We found a lot less savings for customers trying to lower the price of cable and broadband, without phone. In fact, we found it was actually cheaper to take the bundled offer with phone service than finding a retention deal without it. You are not obligated to use the phone service, of course. They can assign you a new number you may or may not care to use.
Some other promotions to ask about:
- DVR Service: Rent one box at the regular price, get one free. For homes who want two DVR boxes, ask if you can get the second one for free for the first year;
- Road Runner Turbo: This $9.99 add-on can be had for free for one year in some areas. Ask the representative what they can do for you;
- Starz! $25 mail in rebate: Starz! is running a $25 mail-in rebate for new customers who keep the movie channel active for three months;
- Free Showtime: Although not promoted any longer, a year of free Showtime might still be available to those who ask and sign up for the $99 offer;
- Installation/Start Up Costs: Ask for free installation, if you are a new phone customer. You will probably still pay the one-time $20 fee phone customers are charged, but let the cable company install the service for you for free.
If you are uncomfortable with the agent or the offers you are getting, tell them you still want to go ahead and schedule a disconnect. Suggest a date a week in advance. Then, a day later, call back Time Warner and again request to “cancel” service, telling the representative you want to confirm your disconnect date. Often, they are amenable to reopening negotiations at that point. Yesterday’s “no” may turn into today’s “yes.”
Don’t be intimidated if a representative tells you he’s unlikely to get a supervisor to approve a counteroffer you make in response to theirs. Go ahead and tell them to check anyway. More often than not, the supervisor will “surprisingly” approve your request or provide a better offer. If you live in an area with “price protection agreements” and think something better might come along in the next year or two, fight to stay off of one -and- get the retention deal price anyway.
Step Four: Gratitude Expressed
If you got what you called for, be sure to thank the representative and get their name. You might want to drop a message to the president of your local Time Warner Cable office to thank the company and mention the representative that helped you remain a customer. Good employees deserve recognition and in the future, these are the people you will want to talk to when you call about something else.

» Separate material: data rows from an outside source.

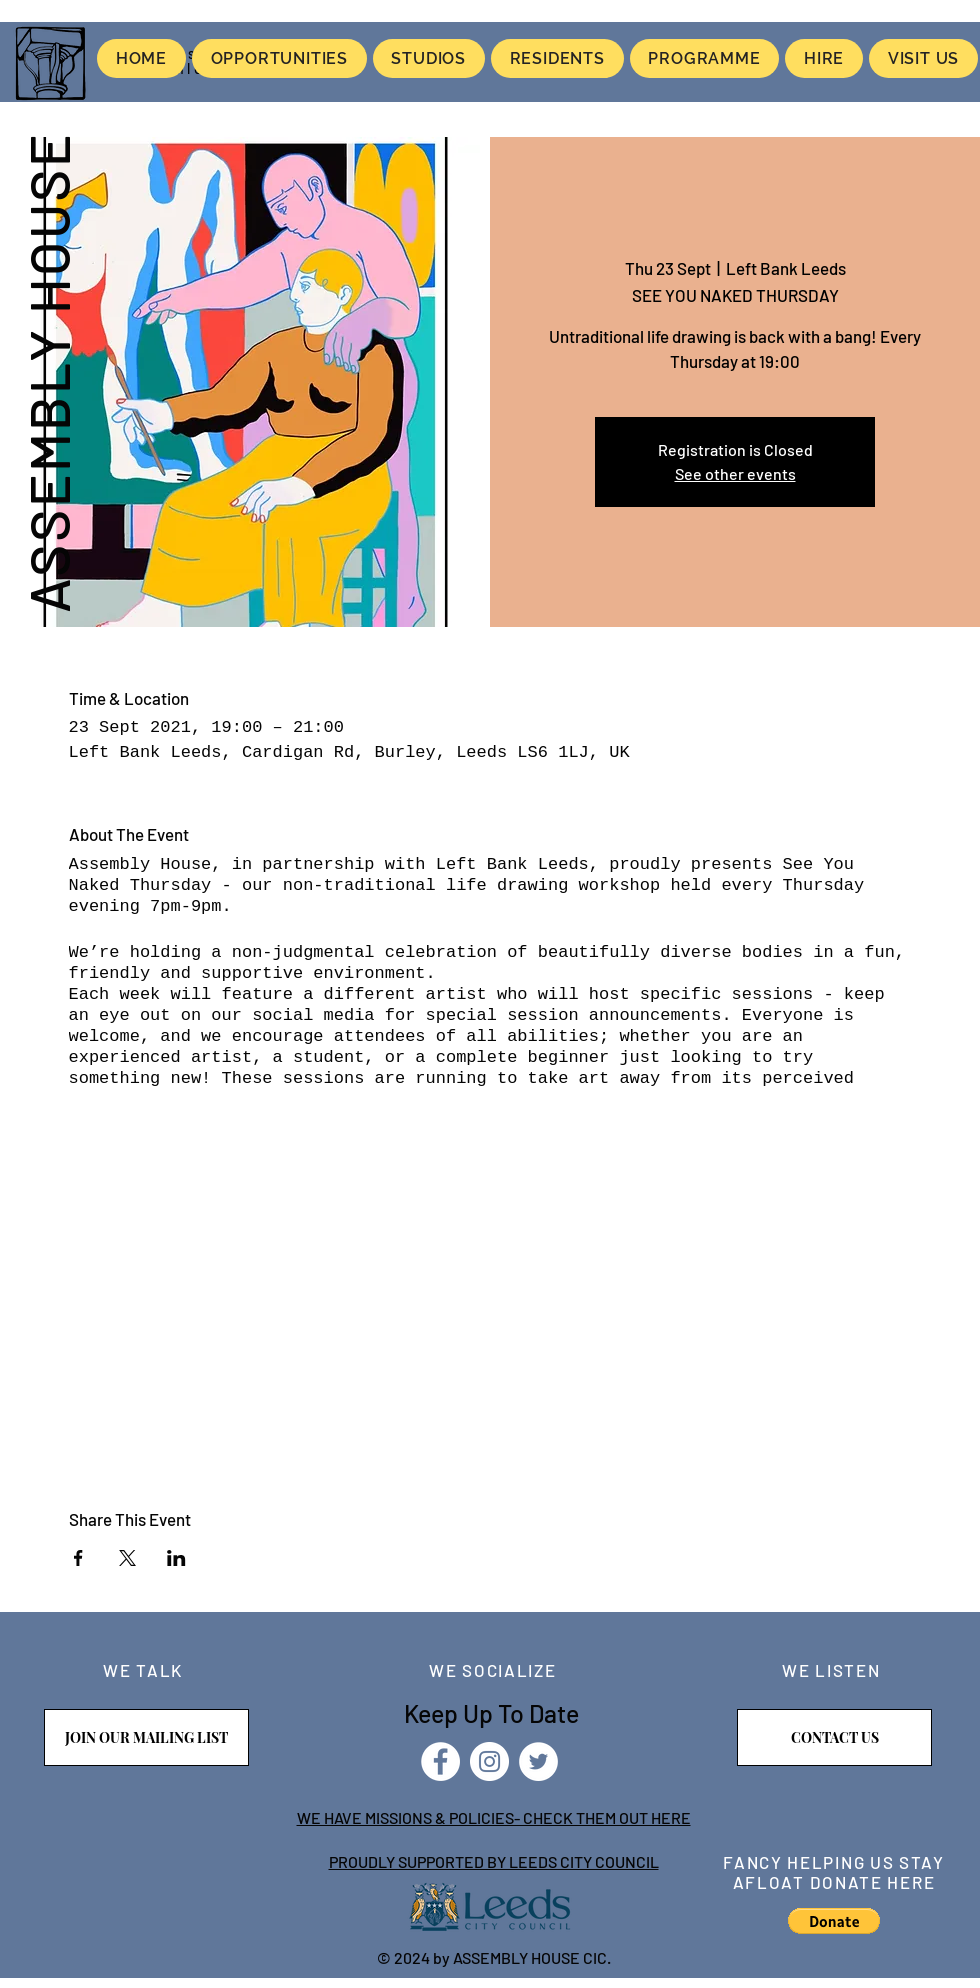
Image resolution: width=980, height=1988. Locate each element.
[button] (834, 1921)
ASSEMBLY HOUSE (48, 372)
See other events (735, 473)
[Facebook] (440, 1761)
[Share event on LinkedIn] (176, 1558)
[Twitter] (538, 1761)
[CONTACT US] (834, 1737)
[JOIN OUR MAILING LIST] (146, 1737)
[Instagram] (489, 1761)
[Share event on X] (127, 1558)
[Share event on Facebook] (78, 1558)
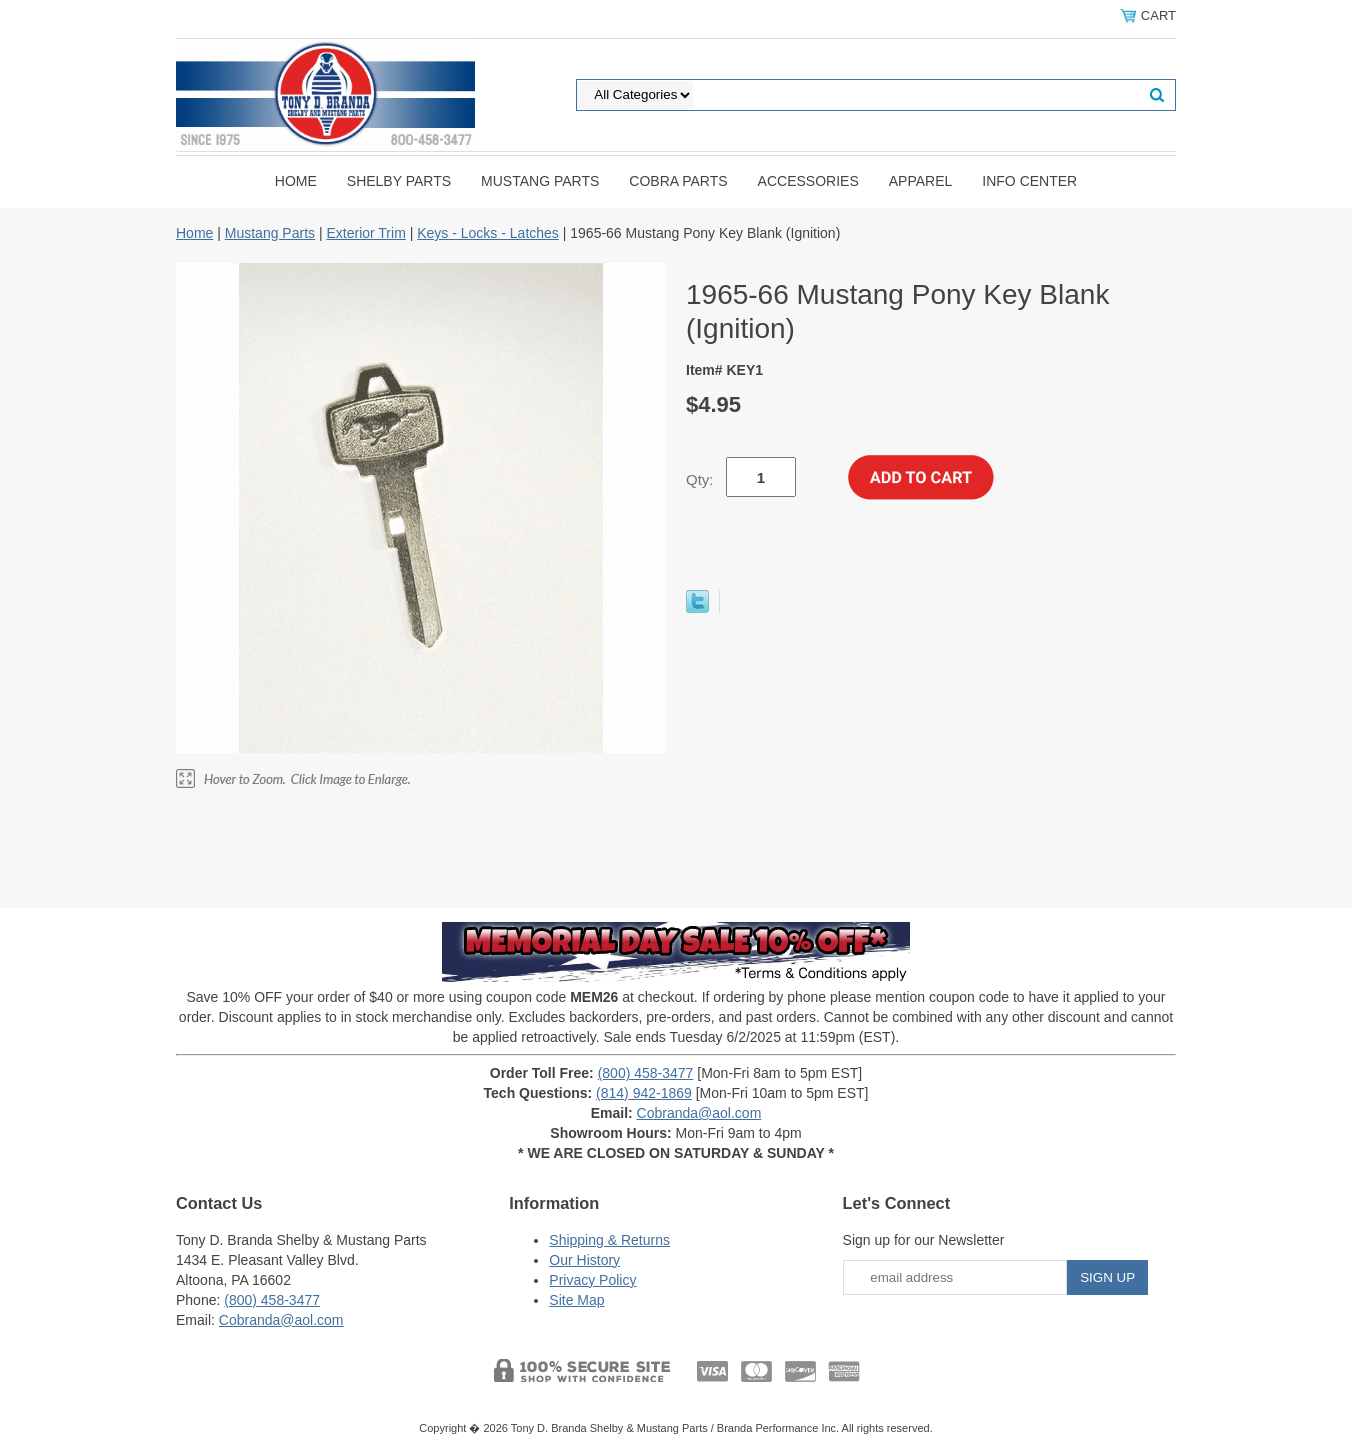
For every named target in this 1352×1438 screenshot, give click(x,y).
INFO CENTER (1029, 181)
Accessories (808, 181)
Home (296, 181)
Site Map (576, 1300)
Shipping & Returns (609, 1240)
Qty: (700, 479)
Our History (584, 1260)
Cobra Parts (678, 181)
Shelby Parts (399, 181)
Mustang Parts (540, 181)
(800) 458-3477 (646, 1073)
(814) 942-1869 (644, 1093)
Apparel (921, 181)
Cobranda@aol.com (699, 1113)
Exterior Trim (365, 233)
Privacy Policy (592, 1280)
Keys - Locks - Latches (488, 233)
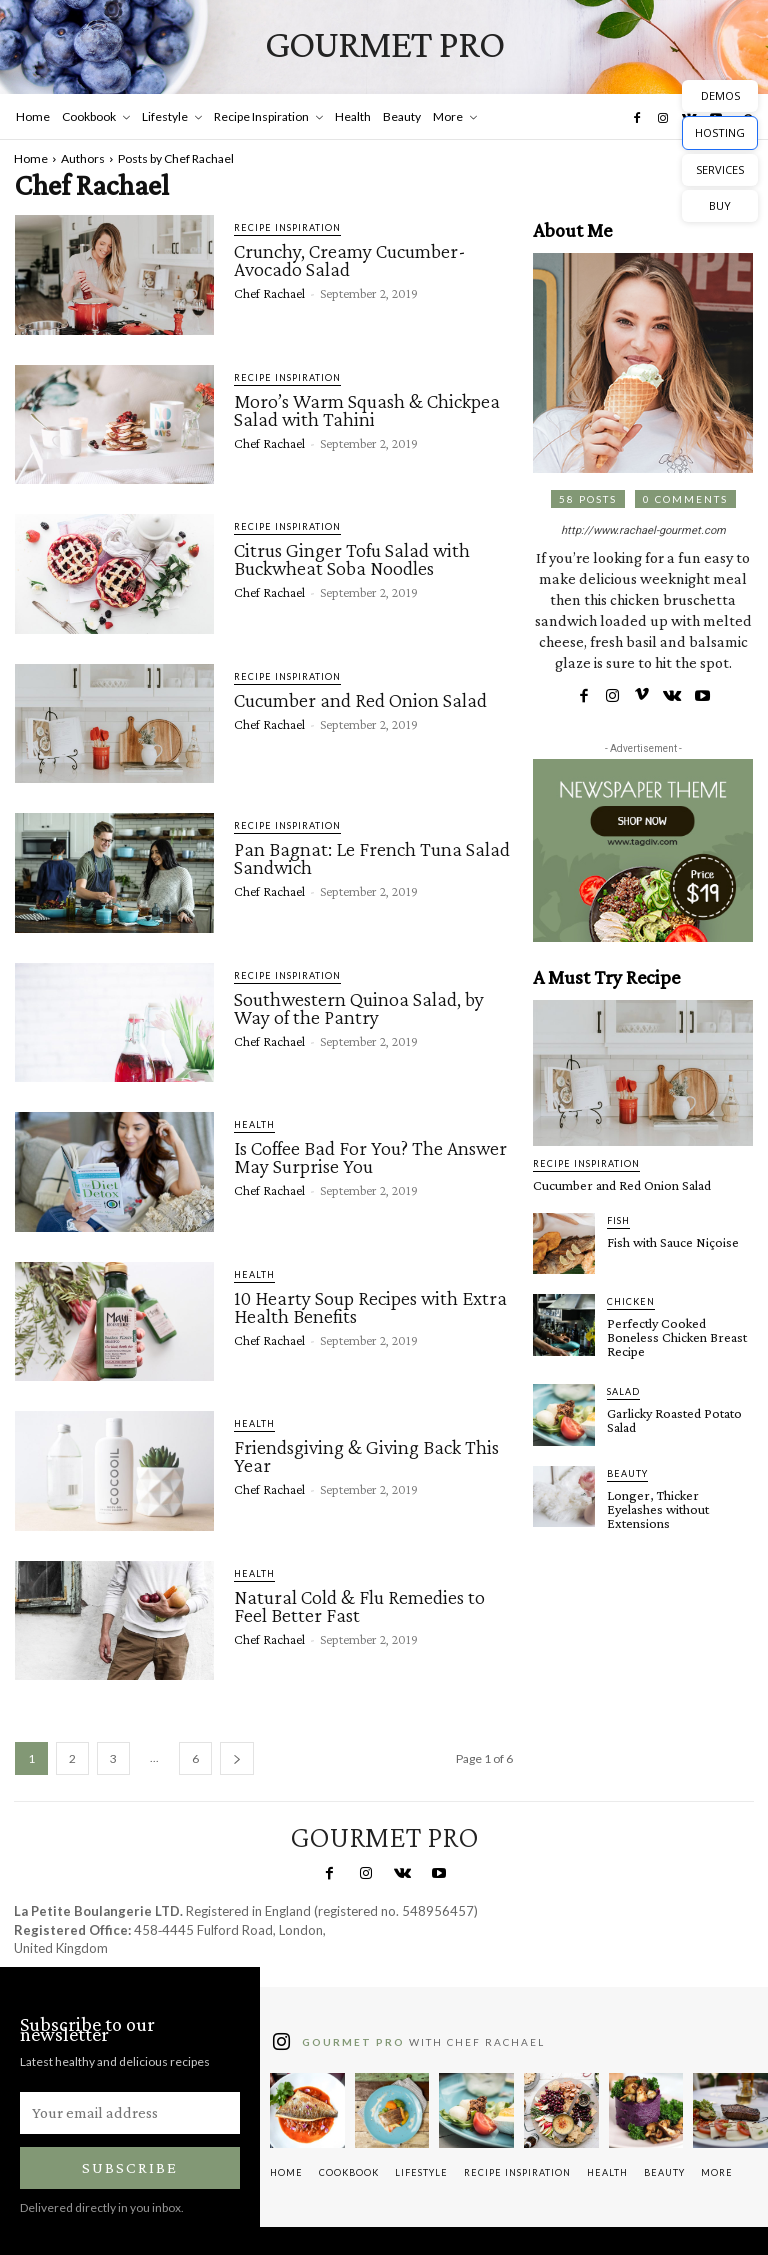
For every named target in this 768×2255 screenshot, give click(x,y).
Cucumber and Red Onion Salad (360, 700)
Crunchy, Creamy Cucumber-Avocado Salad (350, 260)
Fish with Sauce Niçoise (673, 1242)
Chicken (631, 1301)
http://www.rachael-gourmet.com (643, 530)
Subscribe (130, 2167)
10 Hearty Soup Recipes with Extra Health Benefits (370, 1307)
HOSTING (720, 132)
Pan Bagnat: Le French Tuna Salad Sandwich (372, 858)
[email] (130, 2113)
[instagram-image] (307, 2110)
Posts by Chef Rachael (176, 158)
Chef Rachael (269, 293)
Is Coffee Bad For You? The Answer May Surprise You (370, 1157)
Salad (623, 1391)
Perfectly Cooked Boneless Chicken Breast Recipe (677, 1337)
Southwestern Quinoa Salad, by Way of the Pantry (359, 1008)
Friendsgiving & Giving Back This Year (366, 1456)
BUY (720, 205)
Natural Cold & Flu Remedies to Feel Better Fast (359, 1606)
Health (254, 1124)
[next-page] (237, 1758)
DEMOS (720, 95)
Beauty (627, 1473)
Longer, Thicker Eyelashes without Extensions (658, 1509)
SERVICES (720, 169)
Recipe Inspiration (287, 227)
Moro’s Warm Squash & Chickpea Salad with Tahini (367, 410)
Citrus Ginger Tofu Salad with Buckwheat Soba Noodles (352, 559)
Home (31, 158)
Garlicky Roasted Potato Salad (674, 1420)
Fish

In the end, it was a hassle to spin the “Wheel of Retention Deals” to see where it landed. It sometimes took multiple calls to get the best deal, and we agree with Scott’s assessment that treating your best customers to the worst deals is not a great way to win customer loyalty. Calling and asking for discounts is a necessary annoyance these days but we’d rather never have to do it. The next step is outright cancellation of services like cable-TV, so Time Warner gets something out of the process as well. We just wished the representatives were given the tools to be more consistent.
As we’ve always said here — we have no complaints about the quality of the local employees who manage and maintain the service we’ve subscribed to for well over a decade. Our beef has been and probably always will be with the corporate decision-makers who conjure up the rate increases, experiments of Internet Overcharging schemes, and other annoyances.